Looks like the SEC was sniffing around a few months ago:
Mail Stop 4561
November 21, 2008
Mr. James C. Fields
President and Chief Executive Officer
LocatePLUS Holdings Corporation
100 Cummings Center, Suite 235M
Beverly, Massachusetts 01915
Re: LocatePLUS Holdings Corporation
Form 10-KSB/A for the Fiscal Year Ended December 31, 2007
File No. 000-49957
Dear Mr. Fields:
We have reviewed your response letter filed on November 13, 2008 in connection with the above-referenced filings and have the following comments. If indicated, we think you should revise your document in response to these comments. If you disagree, we will consider your explanation as to why our comment is inapplicable or a revision is unnecessary. Please be as detailed as necessary in your explanation. In our comments, we may ask you to provide us with supplemental information so we may better understand your disclosure. After reviewing this information, we may raise additional comments. Unless otherwise noted, where prior comments are referred to they refer to our letter dated October 23, 2008.

__What you will do__: Please continue the SEC letter to LocatePLUS above, picking up right after its last sentence.

__Record excerpts__:
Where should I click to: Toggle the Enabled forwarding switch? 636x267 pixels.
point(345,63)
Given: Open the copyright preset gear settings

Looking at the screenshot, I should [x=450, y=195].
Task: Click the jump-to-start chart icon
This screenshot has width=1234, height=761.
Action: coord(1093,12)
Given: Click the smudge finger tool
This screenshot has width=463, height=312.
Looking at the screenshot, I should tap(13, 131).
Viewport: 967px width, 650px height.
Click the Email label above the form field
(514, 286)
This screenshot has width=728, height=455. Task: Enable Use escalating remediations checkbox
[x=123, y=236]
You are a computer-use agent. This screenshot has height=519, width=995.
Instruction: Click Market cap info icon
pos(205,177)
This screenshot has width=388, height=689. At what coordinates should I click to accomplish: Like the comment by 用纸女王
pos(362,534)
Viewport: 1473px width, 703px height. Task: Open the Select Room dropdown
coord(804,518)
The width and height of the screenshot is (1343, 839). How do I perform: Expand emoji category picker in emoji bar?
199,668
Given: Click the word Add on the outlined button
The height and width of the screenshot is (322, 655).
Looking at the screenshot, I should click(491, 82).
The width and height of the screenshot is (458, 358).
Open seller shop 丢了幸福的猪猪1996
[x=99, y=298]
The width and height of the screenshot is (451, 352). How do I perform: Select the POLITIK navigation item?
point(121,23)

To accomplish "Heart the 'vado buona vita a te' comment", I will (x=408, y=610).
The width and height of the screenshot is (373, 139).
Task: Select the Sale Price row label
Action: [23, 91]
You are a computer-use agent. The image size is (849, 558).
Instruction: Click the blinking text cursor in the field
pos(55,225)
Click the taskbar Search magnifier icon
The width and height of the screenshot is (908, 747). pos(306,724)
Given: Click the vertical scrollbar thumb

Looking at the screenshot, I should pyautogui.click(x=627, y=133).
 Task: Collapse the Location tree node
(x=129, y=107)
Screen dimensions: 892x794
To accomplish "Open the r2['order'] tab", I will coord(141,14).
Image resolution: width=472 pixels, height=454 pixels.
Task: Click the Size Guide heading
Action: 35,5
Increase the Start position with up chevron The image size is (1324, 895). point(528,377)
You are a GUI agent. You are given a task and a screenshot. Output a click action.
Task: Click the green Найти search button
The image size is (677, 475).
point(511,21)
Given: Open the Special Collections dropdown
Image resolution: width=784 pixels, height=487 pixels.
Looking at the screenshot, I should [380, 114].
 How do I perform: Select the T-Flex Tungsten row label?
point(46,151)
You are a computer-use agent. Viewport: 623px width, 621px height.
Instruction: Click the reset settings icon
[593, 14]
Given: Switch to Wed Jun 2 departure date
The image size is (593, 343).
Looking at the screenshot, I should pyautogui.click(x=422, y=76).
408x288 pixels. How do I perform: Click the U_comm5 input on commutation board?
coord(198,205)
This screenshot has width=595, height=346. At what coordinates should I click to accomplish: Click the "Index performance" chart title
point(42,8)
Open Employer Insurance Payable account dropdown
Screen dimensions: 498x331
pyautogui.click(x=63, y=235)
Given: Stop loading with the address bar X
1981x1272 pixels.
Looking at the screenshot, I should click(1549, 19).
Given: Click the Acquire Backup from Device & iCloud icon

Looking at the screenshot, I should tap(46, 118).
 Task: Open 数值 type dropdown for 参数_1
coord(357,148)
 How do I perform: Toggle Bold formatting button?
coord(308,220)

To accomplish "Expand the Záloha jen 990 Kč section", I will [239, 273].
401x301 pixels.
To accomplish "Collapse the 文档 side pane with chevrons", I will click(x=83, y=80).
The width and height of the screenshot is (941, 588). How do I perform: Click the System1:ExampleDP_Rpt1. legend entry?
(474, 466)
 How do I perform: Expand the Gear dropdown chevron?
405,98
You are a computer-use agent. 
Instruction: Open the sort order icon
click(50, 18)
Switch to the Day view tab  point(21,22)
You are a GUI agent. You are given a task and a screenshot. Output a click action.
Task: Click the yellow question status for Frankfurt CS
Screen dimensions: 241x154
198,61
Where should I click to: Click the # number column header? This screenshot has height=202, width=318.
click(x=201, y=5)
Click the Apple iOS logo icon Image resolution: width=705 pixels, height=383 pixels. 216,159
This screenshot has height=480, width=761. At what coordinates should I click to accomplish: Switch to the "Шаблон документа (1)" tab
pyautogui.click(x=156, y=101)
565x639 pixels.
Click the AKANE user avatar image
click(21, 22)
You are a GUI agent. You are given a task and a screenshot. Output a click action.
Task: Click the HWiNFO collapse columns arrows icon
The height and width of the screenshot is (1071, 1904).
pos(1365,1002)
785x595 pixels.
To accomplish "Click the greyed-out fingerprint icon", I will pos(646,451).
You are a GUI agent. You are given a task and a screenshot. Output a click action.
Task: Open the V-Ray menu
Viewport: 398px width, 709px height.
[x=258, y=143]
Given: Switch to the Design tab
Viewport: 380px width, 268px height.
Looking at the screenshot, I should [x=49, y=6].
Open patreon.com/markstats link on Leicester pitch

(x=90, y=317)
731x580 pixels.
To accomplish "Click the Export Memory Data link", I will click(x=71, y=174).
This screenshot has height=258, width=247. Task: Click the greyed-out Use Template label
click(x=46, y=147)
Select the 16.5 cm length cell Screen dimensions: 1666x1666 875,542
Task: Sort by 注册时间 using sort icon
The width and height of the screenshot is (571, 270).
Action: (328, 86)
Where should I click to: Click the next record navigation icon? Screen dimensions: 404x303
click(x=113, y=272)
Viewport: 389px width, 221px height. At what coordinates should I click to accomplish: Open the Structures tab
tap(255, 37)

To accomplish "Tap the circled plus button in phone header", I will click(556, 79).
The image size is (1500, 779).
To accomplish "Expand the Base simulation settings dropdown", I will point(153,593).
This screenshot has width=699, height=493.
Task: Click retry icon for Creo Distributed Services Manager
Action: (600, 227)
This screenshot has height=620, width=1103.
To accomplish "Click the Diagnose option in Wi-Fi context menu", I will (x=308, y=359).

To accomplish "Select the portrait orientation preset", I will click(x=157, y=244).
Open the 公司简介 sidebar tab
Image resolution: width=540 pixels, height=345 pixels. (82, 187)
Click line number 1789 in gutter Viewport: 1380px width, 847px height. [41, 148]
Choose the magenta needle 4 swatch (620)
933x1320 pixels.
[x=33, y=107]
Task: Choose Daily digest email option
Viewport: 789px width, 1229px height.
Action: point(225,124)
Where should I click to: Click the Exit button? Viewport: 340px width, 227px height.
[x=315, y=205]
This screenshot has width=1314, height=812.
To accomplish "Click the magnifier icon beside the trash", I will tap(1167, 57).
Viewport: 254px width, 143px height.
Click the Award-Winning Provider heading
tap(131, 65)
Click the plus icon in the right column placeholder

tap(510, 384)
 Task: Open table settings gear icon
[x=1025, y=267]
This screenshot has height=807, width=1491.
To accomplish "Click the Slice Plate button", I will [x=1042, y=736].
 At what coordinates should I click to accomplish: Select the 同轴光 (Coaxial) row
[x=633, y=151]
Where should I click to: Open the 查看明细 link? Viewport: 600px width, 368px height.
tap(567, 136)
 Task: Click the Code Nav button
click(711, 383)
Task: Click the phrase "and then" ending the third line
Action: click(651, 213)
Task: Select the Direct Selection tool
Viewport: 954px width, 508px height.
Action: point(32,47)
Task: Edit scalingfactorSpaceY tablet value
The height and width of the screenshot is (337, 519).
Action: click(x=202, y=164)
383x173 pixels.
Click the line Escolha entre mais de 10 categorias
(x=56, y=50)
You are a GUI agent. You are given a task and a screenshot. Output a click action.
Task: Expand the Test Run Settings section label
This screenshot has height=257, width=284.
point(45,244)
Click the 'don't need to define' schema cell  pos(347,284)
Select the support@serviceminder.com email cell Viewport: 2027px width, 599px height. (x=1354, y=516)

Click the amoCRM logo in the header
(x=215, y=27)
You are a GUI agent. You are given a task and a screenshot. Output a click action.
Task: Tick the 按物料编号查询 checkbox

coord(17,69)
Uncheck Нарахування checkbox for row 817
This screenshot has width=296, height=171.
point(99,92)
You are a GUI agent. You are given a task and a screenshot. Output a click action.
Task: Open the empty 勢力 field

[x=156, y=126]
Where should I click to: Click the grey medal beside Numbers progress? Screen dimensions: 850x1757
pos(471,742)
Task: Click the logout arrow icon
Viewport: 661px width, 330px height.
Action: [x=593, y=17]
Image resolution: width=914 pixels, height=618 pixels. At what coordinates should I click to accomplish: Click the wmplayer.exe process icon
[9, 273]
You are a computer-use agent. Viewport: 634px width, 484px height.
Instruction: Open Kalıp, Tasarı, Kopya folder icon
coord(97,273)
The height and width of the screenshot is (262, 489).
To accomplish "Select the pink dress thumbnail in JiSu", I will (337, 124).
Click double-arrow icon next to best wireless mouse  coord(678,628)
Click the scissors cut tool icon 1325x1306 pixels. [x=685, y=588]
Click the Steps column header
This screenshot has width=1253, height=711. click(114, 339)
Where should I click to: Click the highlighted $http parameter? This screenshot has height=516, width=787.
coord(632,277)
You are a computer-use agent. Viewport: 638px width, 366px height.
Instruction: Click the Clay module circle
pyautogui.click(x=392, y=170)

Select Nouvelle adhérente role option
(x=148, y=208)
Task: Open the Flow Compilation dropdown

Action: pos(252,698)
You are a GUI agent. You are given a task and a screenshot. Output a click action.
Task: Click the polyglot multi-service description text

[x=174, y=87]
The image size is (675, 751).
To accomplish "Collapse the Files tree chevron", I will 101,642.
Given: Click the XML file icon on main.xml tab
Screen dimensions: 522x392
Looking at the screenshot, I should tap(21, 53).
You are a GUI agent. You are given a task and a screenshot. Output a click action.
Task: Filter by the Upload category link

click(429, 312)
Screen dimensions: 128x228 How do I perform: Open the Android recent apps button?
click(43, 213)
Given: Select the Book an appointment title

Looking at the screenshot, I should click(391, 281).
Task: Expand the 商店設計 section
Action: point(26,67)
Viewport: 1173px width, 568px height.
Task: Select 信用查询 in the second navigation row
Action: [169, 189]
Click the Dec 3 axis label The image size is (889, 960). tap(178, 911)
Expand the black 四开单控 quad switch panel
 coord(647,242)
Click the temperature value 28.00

__Response for this exercise__:
Form 10-KSB/A for the Fiscal Year Ended December 31, 2007
Item 8a – Controls and Procedures
1. Your revised disclosures indicate that your management evaluated the effectiveness of your internal control over financial reporting based on the standards and framework established by COSO. However, your response to prior comment 2 indicates that your evaluation “do[es] overlap in some areas the framework of internal control established by the Committee of Sponsoring Organizations of the Treadway Commission (COSO).” Please confirm, if true, that the framework used conforms with the COSO framework. As we previously communicated in prior comment 2, if the framework used by management does not meet the requirements of Section II.B.3.a of SEC Release No. 33-8238 you should re-perform your assessment using a conforming framework.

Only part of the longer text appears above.